Hi Katy – I have not tried this recipe in a dehydrator, but I am pretty sure it would work. Technically, none of the ingredients need to be cooked, so it is just about the crackers crisping up properly. Please, let me know how the crackers turn out if you give them a try.
Super easy to make, texture and flavor are really good
Thank you so much for the wonderful feedback, Cynthia!

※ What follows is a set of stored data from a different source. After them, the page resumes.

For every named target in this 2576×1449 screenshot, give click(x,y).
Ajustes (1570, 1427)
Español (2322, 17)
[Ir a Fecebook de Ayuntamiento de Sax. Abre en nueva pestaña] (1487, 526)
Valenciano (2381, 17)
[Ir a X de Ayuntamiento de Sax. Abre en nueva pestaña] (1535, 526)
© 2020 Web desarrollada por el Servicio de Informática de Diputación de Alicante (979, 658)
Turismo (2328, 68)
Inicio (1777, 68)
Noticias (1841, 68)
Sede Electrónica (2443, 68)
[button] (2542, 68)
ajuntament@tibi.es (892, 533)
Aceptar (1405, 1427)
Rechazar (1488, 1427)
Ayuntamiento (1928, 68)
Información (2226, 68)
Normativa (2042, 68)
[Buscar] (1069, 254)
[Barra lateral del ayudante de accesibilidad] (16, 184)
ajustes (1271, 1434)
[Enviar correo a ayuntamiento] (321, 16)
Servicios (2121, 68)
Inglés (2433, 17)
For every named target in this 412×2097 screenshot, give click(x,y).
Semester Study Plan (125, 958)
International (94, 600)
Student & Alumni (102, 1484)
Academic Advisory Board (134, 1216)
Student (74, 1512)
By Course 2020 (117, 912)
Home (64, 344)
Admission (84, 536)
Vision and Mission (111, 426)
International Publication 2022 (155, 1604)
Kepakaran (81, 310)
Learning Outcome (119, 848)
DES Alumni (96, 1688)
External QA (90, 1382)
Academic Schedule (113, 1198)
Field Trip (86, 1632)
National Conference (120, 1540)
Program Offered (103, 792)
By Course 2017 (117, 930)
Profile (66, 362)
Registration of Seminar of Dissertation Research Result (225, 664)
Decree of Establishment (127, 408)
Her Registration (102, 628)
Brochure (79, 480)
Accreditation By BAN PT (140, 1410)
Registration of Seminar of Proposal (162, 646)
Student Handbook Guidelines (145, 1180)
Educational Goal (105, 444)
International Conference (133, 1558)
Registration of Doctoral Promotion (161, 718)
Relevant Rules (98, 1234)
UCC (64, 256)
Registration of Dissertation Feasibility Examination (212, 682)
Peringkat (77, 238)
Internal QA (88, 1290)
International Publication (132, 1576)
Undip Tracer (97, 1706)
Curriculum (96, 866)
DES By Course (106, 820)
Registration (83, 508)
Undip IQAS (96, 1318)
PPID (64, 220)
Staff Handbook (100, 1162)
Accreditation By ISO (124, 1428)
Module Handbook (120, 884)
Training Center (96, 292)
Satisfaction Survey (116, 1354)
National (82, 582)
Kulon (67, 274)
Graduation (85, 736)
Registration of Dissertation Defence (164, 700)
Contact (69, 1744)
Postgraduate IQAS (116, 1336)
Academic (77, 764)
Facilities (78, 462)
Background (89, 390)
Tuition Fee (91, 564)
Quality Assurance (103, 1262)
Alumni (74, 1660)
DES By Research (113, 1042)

I made these today during a marathon baking day. I used almond meal, not flour, because that’s what I had on hand. I put them on the bottom rack while baking other things, at 350F, convection bake. I didn’t time them, but I’m guessing they were in about 50 minutes. I removed them when they started to show some golden color around the edges. They are even better than I anticipated. I’m trying to find ways to add chia to my diet, I don’t do smoothies, don’t appreciate the gelatinous texture in puddings. These are perfect little crunchies to accompany my lunch salad. Winner!!!
Thank you for the feedback and for sharing your modifications, Linda! So happy the crackers were a winner!